Я запнулся, осознав, что вмешался совершенно напрасно, но отказываться было поздно.
— Я слишком мало общался с Лифшицем, — уклончиво начал я. — Но мне кажется, он не способен на убийство.
— Вот-вот, и я говорю, — обрадовано подхватила Галя.
— Много вы понимаете, — обиделся администратор. — Я самолично слыхал, как Гришка ругался с Юркой. Гришка кричал, что пойдём к ментам и все расскажет. Значит, на Юрке-то не одно чёрное дельце-то висит. А Гришка-то про это прознал, и шантажировать стал. Угрожал, стало быть, разоблачением. Вот и поплатился.
— А чем конкретно Григорий угрожал? — поинтересовался я.
— Грил, что вы, мол, воспользовались моим обстоятельствами тяжёлыми и втянули в грязное дело, — важно изрёк Виссарион Германович.
Перед глазами всплыла сцена в кафе, когда Розенштейн громогласно отчитывал Лифшица за то, что тот никак не может найти Северцева. Если он оба прекрасно знали, что Григорий мёртв, для чего разыгрывать представление на публику? Но тогда при чем тут моё видение, в котором Лифшиц не присутствовал? Но кто сказал, что я должен верить тому, что мне привиделось?
— Ну вот, все готово, — мягко проведя по моим волосам, произнесла Галя. — Давай, Олежек, ни пуха тебе! Знаешь ведь, сегодня заканчиваем.
В костюмерной я переоделся в жалкий, потрёпанный костюм, и с досадой решил, что под конец съёмок у группы стало плохо с финансами. Но попав на съёмочную площадку, я потерял дар речи от великолепия обстановки, живо воскресавшей в памяти дворцовые залы. Просторное помещение сплошь заставленное старинной мебелью. Обтянутые золотистым шёлком, украшенные резными финтифлюшками диваны со спинками в виде тетивы лука. Кушетки, кресла, стулья с гнутыми ножками, четыре хрустальные люстры на бронзовом основании, похожем на диковинные цветы.
Высоченные арочные окна, задрапированные плюшевыми портьерами и ламбрекенами с бахромой. На второй этаж вела широкая, винтовая лестница с ажурными, чугунными перилами и ступеньками из белоснежного мрамора. Потолок из брусков отполированного красного дерева. У стены я заметил рельсы с камерой, за которой суетился Кирилл с помощниками. Посреди всего этой роскоши я ощущал себя чрезвычайно дискомфортно в замызганном костюмчике.
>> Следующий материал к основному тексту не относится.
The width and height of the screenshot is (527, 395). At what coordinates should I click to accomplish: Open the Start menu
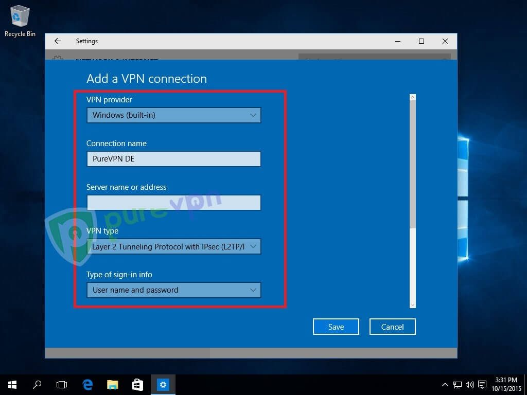(x=12, y=384)
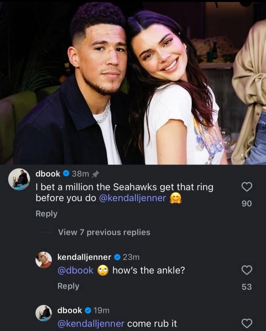Click the verified badge next to kendalljenner
The image size is (266, 331).
point(117,257)
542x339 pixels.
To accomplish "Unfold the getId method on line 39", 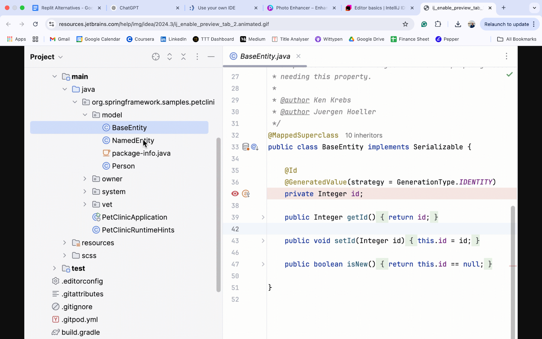I will pyautogui.click(x=263, y=217).
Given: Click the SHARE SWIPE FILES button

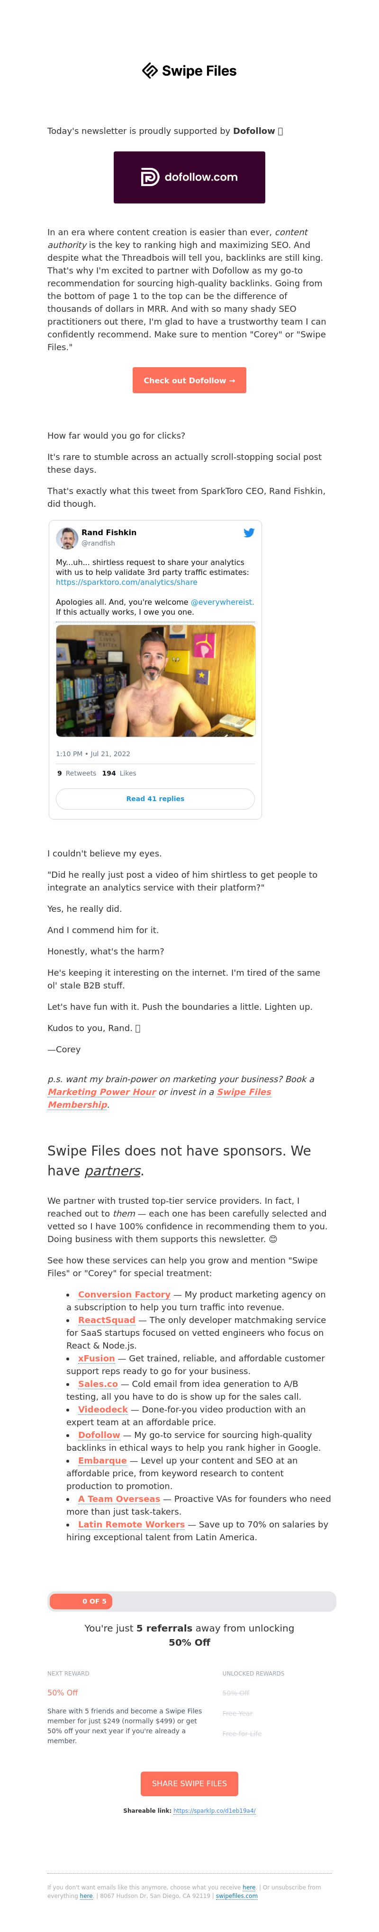Looking at the screenshot, I should click(x=189, y=1784).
На диване, положив ногу на ногу, вальяжно развалился Мельгунов, всем видом показывая, как ему все смертельно наскучило. Он смерил меня изучающим взглядом и вновь углубился в философские размышления.
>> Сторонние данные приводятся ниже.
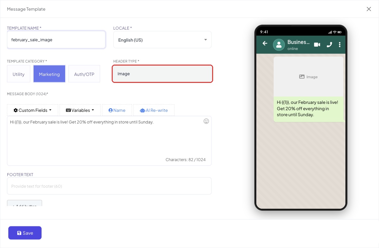Open the emoji picker in message body

pos(206,121)
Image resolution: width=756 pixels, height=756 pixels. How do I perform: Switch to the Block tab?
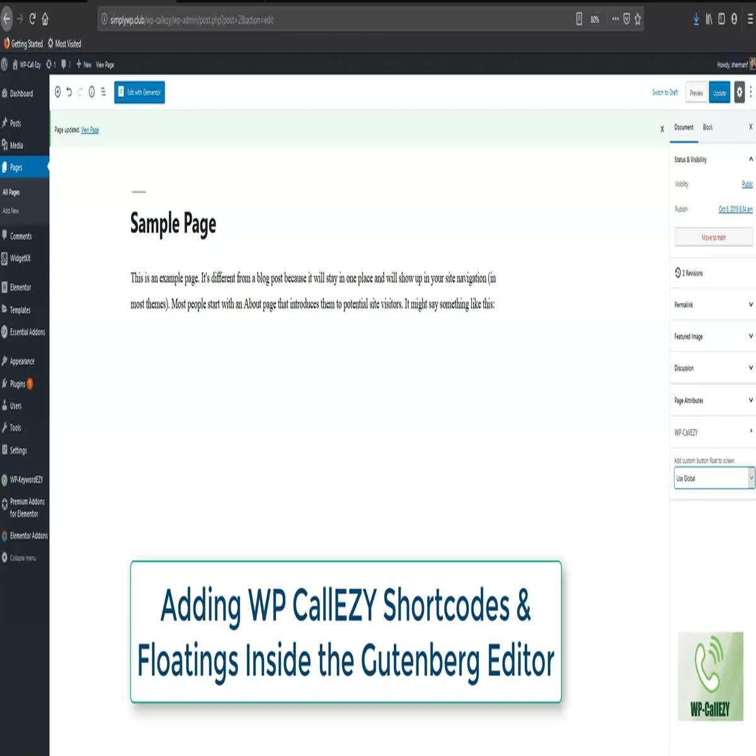(707, 127)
— А, Олег. Сегодня твои мучения закончатся, сможешь домой отчалить. Только не расслабляйся. Чтобы все оперативно, — послышался голос Верхоланцева. — Пока эта жидовская морда не примчалась, — горячо дыша мне в ухо, заговорщицки прошептал он, и добавил громче: — Читай сценарий, и начнём.
Я выхватил из рук мгновенно подбежавшей Лили сценарий, полистал и с досадой осознал, что Непогода опять изменил текст, впрочем, мой затрапезный костюмчик оказался более чем к месту. Я так увлёкся прочтением, что не заметил, как кто-то нежно обнял меня сзади и только по окутавшему меня, словно лёгкое облако, дурманящему аромату духов, длинным, нервным пальцам понял, что это Милана. Раньше она не показывала так откровенно свои чувства. Я быстро обернулся, прижал её руку к губам. Она приникла ко мне и шепнула на ухо такое, из-за чего меня бросило в жар.
— Правда? — не веря своим ушам, переспросил я, вглядываясь в её искрящиеся от радости глаза.
— Правда-правда! Только это наш секрет. Пока, — предупредила она меня, прижав пальчик к моим губам и лукаво улыбнулась.
— Так-так, начинаем работать, — громко возвестил Верхоланцев, хлопая в ладоши.
Милана чмокнула меня в щёку и выбежала из комнаты. Я взглянул на Верхоланцева, но он даже ухом не повёл, встал у двери и взглянул на Мельгунова, который по-прежнему изображал из себя лениво отдыхающего барина:
— А где Давид Григорьевич? — вдруг поинтересовался Мельгунов.
— Он сильно занят, будет позднее, — объяснил, хитро улыбнувшись в усы, Верхоланцев. — Пока без него начнём.